**What this task involves:** Copy the records exactly. Every line must match.

[Collected data entries]
_ _ _ _ _ _ _
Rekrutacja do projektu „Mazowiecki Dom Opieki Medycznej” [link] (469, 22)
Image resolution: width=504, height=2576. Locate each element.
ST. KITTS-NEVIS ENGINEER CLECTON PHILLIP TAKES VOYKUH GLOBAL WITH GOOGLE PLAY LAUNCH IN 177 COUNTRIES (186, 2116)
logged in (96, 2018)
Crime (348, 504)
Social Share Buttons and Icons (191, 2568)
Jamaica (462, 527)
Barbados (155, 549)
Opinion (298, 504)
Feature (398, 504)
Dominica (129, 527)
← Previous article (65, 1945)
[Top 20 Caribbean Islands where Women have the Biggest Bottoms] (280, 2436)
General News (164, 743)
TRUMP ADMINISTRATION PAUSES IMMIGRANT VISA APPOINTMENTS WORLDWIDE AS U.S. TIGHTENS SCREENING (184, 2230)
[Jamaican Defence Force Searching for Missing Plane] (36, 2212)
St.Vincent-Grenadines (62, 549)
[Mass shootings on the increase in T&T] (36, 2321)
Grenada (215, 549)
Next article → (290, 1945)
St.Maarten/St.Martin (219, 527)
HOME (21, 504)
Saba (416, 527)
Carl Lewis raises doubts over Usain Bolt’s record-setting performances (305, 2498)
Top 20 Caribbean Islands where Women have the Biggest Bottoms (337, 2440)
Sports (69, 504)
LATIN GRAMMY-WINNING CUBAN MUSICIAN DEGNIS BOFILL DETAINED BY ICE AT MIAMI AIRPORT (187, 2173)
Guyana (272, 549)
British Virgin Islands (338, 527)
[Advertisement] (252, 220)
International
_ _ _ _ _ _ _
**Solution for this problem:**
Rekrutacja do projektu „Mazowiecki Dom Opieki Medycznej” [link] (469, 22)
Image resolution: width=504, height=2576. Locate each element.
ST. KITTS-NEVIS ENGINEER CLECTON PHILLIP TAKES VOYKUH GLOBAL WITH GOOGLE PLAY LAUNCH IN 177 COUNTRIES (186, 2116)
logged in (96, 2018)
Crime (348, 504)
Social Share Buttons and Icons (191, 2568)
Jamaica (462, 527)
Barbados (155, 549)
Opinion (298, 504)
Feature (398, 504)
Dominica (129, 527)
← Previous article (65, 1945)
[Top 20 Caribbean Islands where Women have the Biggest Bottoms] (280, 2436)
General News (164, 743)
TRUMP ADMINISTRATION PAUSES IMMIGRANT VISA APPOINTMENTS WORLDWIDE AS U.S. TIGHTENS SCREENING (184, 2230)
[Jamaican Defence Force Searching for Missing Plane] (36, 2212)
St.Vincent-Grenadines (62, 549)
[Mass shootings on the increase in T&T] (36, 2321)
Grenada (215, 549)
Next article → (290, 1945)
St.Maarten/St.Martin (219, 527)
HOME (21, 504)
Saba (416, 527)
Carl Lewis raises doubts over Usain Bolt’s record-setting performances (305, 2498)
Top 20 Caribbean Islands where Women have the Biggest Bottoms (337, 2440)
Sports (69, 504)
LATIN GRAMMY-WINNING CUBAN MUSICIAN DEGNIS BOFILL DETAINED BY ICE AT MIAMI AIRPORT (187, 2173)
Guyana (272, 549)
British Virgin Islands (338, 527)
[Advertisement] (252, 220)
International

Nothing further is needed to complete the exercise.